Ilsa le cuenta que es profesora en la universidad y que hace tan solo unos días que ha llegado a Kiev. Para asistir a un congreso. Ella es una de las ponentes. De Polonia pasó a Alemania, y allí se las arregló para continuar sus estudios. Está sola. No ha podido estar con nadie desde entonces. La verdad, no le ha ido mal, si bien hay cosas que todavía no ha superado, y se ha vuelto cínica y descreída. Egoísta. Pero, ahora, al ver a Rick… Al ver a Rick no sabe lo que le ha pasado. El mundo se le ha vuelto del revés, y se siente extraña, como si no fuera ella. Como si fuera otra mujer. No se reconoce.

     

Aún así, ha llegado el momento, y tiene que hacerle esa pregunta que tantas veces se ha imaginando haciéndosela. Esa pregunta mil veces ensayada. Tiene que hacerla. “¿Por qué no te viniste conmigo?” La pregunta, que suena a reproche, a enfado, a resentimiento, cae como una bomba entre los dos, y rompe la paz, lo rompe todo. De nada valen las explicaciones que él intenta darle. Ella no las escucha y lo interrumpe. No lo deja explicarse. Lo mira con dureza. Entonces, todo se vuelve turbio: la voz, los gestos, la mirada, las palabras. Se dicen algunas cosas desabridas, y poco a poco se van abriendo las heridas. En ese instante, él comprende que ella ha cambiado, que ya no es la misma. La Ilsa de entonces lo habría escuchado y lo habría entendido.

     

Cuando todo parece perdido, de dentro del café llega una canción, aquella canción, y los hace callar.

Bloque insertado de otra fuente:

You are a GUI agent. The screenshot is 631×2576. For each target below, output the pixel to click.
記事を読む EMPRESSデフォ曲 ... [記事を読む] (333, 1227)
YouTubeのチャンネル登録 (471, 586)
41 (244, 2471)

Enmudecen. Él, además, baja los ojos y se deja llevar. Recuerda. Al poco, inesperadamente, como un milagro, nota su mano sobre la suya. La misma mano de siempre. Tan suave, tan cálida. Como un barco, se la imagina navegando por el mar agitado de su cuerpo, deteniéndose sobre su pecho, varada junto a la axila. Sin levantar la vista, se la lleva a la boca y la besa. “No sabes cómo te he querido, y te quiero todavía”, le dice, y esas palabras caen de su boca mansamente, como la lluvia en verano. Ella le acaricia la mano, le aprieta los dedos, pero no responde, escucha. “Esta vez no te dejaré. Me quedaré aquí contigo, y si tú quieres nos veremos cada día. Le diré a mi esposa que hemos terminado”, apostilla, aún con los párpados caídos, cansados, vencidos. La canción ha terminado. Es otra ya la canción que suena. Pero no la escuchan. No escuchan nada. Se han quedado absortos en sus  pensamientos, vagamente tristes.

     

Ilsa saca de su bolso un sobre con billetes –es mucho dinero, todo cuanto lleva– y se lo pone en sus manos. “Vete. Vete con tu mujer. Es lo mejor. Lo nuestro ya no tiene sentido. Quizá en otra vida. Si hay otra vida, allí te espero. En la eternidad. Yo también me iré de aquí. Mírame, no llores, siempre nos quedará Kiev; no esta Kiev, sino la otra, la nuestra, la que recordaremos siempre, donde nos enamoramos, donde fuimos felices. Aquella Kiev. Adiós, Richard, y que Dios te bendiga”.

     

Después, Ilsa se levanta y continúa caminando calle abajo. La noche está cayendo sobre la ciudad. Las sombras se alargan. Comienzan a encenderse las farolas. Rick, con el sobre en la mano, levanta los ojos y la ve alejarse. Cada vez la ve más pequeña y más borrosa. No tarda en dejar de verla. En perderla. Un hueco oscuro y profundo se está abriendo en su interior. Es un abismo. De nuevo, se le caen los párpados. “Hasta siempre, Ilsa”.